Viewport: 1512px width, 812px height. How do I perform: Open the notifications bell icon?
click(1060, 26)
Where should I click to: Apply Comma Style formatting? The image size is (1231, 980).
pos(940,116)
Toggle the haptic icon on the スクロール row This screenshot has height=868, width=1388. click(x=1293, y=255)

...

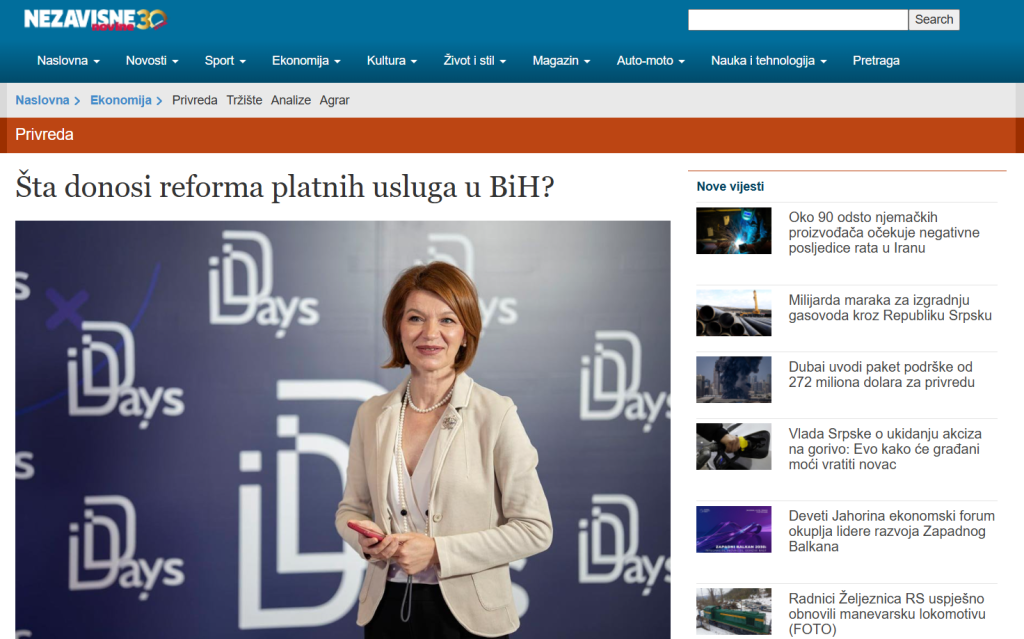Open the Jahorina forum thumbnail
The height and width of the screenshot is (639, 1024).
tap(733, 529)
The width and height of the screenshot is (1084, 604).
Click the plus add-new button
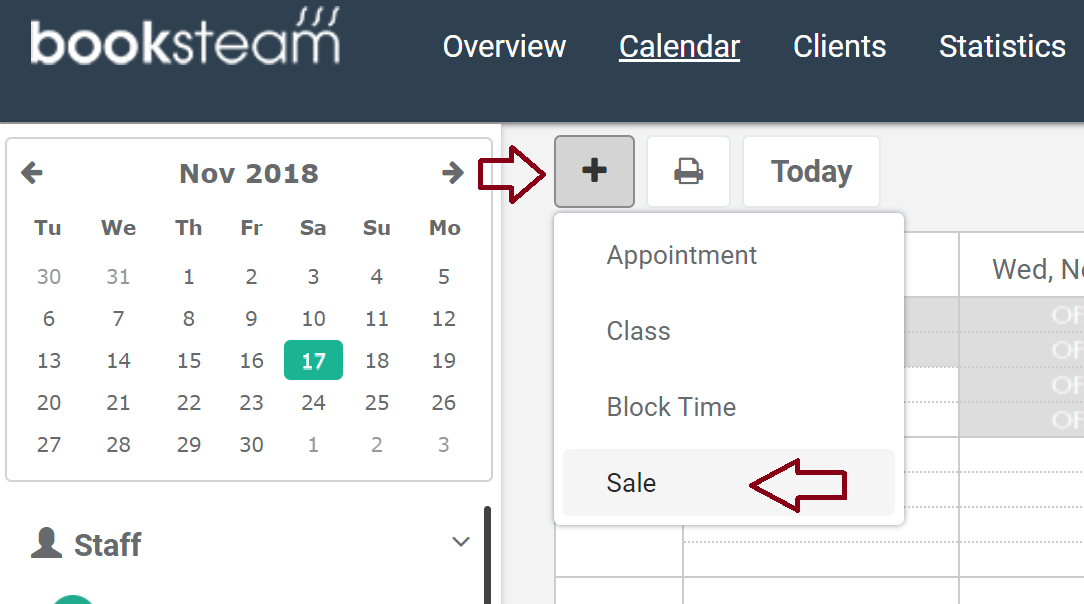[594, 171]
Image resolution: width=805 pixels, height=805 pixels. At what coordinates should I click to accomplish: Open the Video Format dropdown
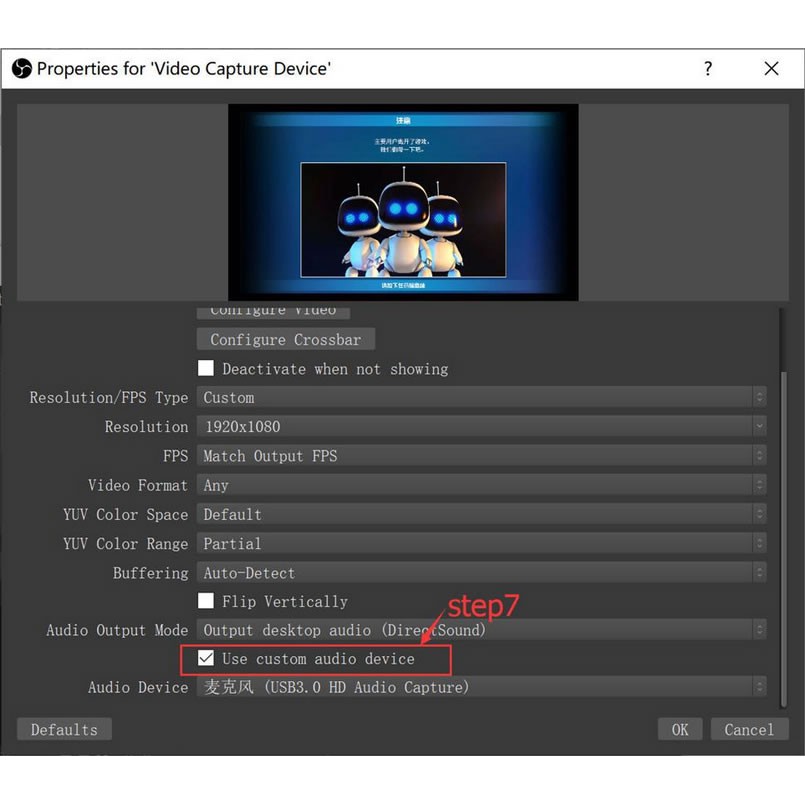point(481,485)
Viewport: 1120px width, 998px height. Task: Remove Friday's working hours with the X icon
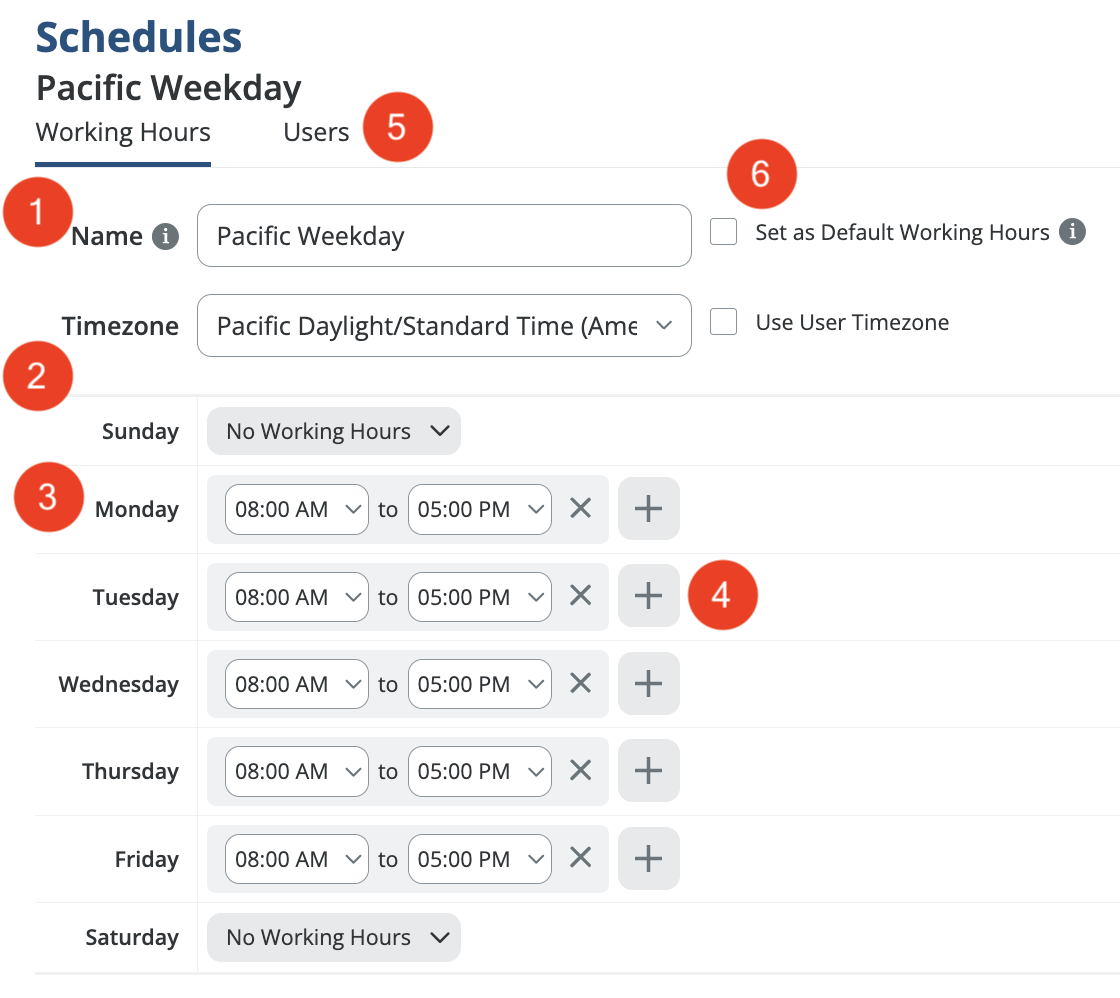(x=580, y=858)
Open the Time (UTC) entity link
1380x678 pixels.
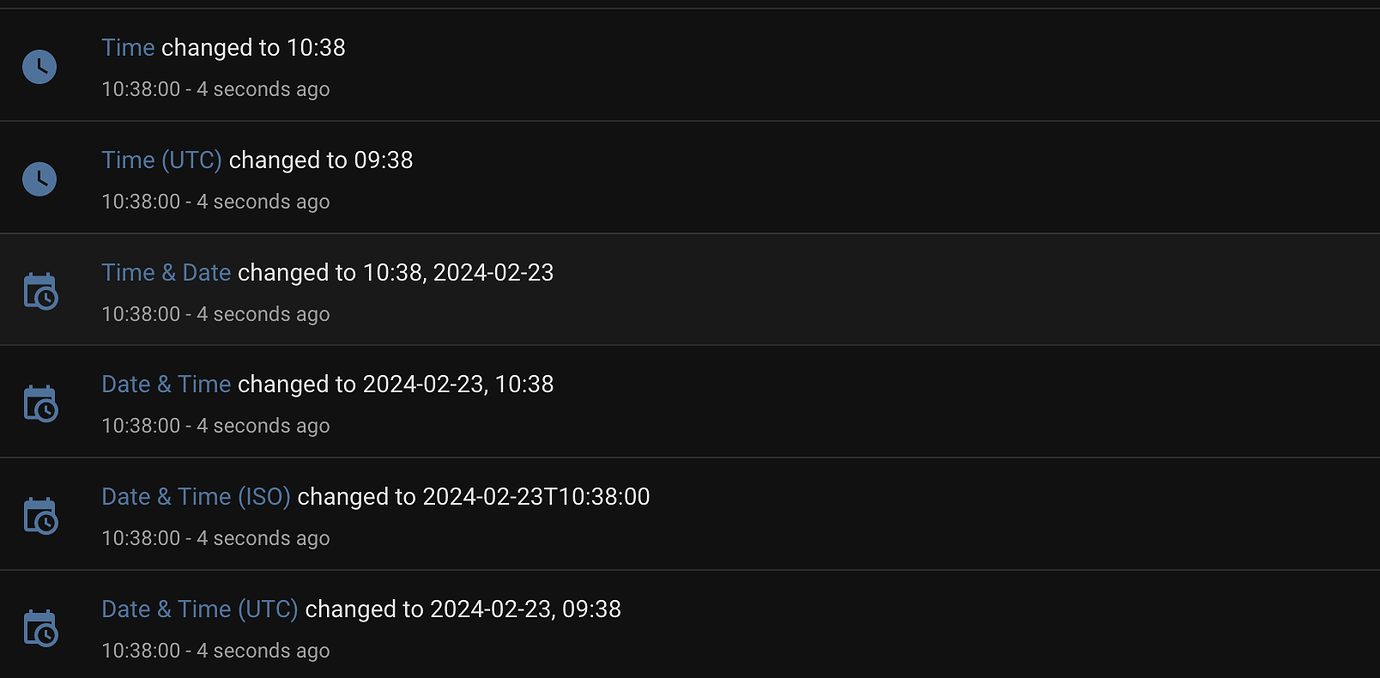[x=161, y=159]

### Activity:
Return exactly, and only, the lines above starting at the line that contains "Viewport: 1512px width, 812px" and ending at the line that contains "Toggle the haptic".

### Answer to this exercise:
Viewport: 1512px width, 812px height. How do I perform: Open the notifications bell icon?
click(1060, 26)
Where should I click to: Apply Comma Style formatting? The image size is (1231, 980).
pos(940,116)
Toggle the haptic icon on the スクロール row This screenshot has height=868, width=1388. click(x=1293, y=255)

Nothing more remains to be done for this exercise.